Собрание сочинений. Том 1 - Петр Павленко
Шрифт:
Интервал:
Закладка:
— Зависимость наша от иностранных государств имела и хорошие стороны, — продолжал Мурусима. — Мы завязали торговые связи. В девятьсот первом году мы начали строиться, а через одиннадцать лет поставляли собственные винтовки Мексике, через пятнадцать — России.
— А вот с автомобилями у вас до сих пор плохо, — заметил Нельсон. — Что вы предпринимаете в этом отношении?
— Плохо? Моторы для танков и самолетов у нас свои.
— Вы собираете их у себя — да. Но это моторы немецкие, не правда ли?
— К концу мировой войны вы отстали в военном отношении лет на шесть, на восемь, — заметил Локс и добавил: — Если мы условились, что думаем об общем деле, позвольте быть искренним до конца.
— И потом, коллега, напрасно вы стали одеваться у старьевщиков, сказал Нельсон. — Напрасно скупали у Антанты оставшееся от войны добро, все эти танки Рено и броневики Мартини. Человек, выходящий в свет, должен одеваться у дорогого портного.
— Учтите также, — добавил Чарльз, — тот миллиард, который вы уплатили за прогулку по советскому Приморью. Если не ошибаюсь, интервенция обошлась вам именно в миллиард.
— Дорогое удовольствие для молодой страны, — сказал Локс.
— И не очень богатой, — добавил Нельсон. — Ну, а затем накиньте убытки от землетрясения девятьсот двадцать третьего года.
— Ах, друзья, все это древняя история Ниппона, — сказал Мурусима, — в девятьсот двадцать восьмом году мы сделали сильный скачок вперед, и что же? Создана авиапромышленность, авиация перевооружена, есть несколько сот собственных танков…
— Все же до неудачи под Шанхаем в ваших дивизиях вовсе не было гаубиц, — мрачно отметил Нельсон.
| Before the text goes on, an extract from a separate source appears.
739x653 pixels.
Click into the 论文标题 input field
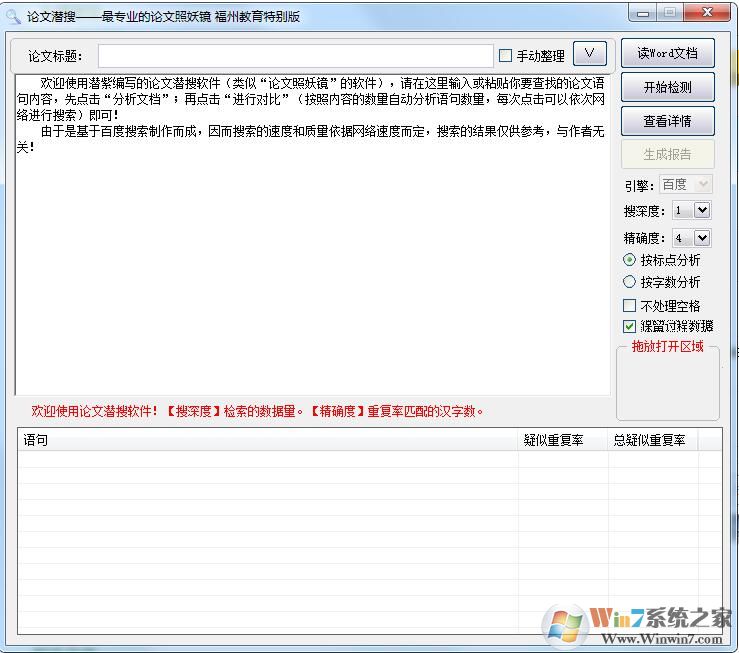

— А основы обработки поступающего в армию молодняка? — спросил Локс. — Все тот же катехизис, разъясняющий императорский рескрипт восемьсот восемьдесят второго года?
— Нет, коллеги, нет, — протестовал Мурусима. — Я почти не верю вашим сомнениям. Я не могу допустить подобную наивность английского мнения… Новую исходную линию дал устав внутренней службы девятьсот восьмого года. Основной упор устава — восстановление национальных традиций в борьбе с революционными настроениями.
— Философская подоплека все же, наверно, заимствована у Конфуция[43], — сказал Чарльз.
— Япония немыслима без заимствования, — шепнул Нельсон Локсу.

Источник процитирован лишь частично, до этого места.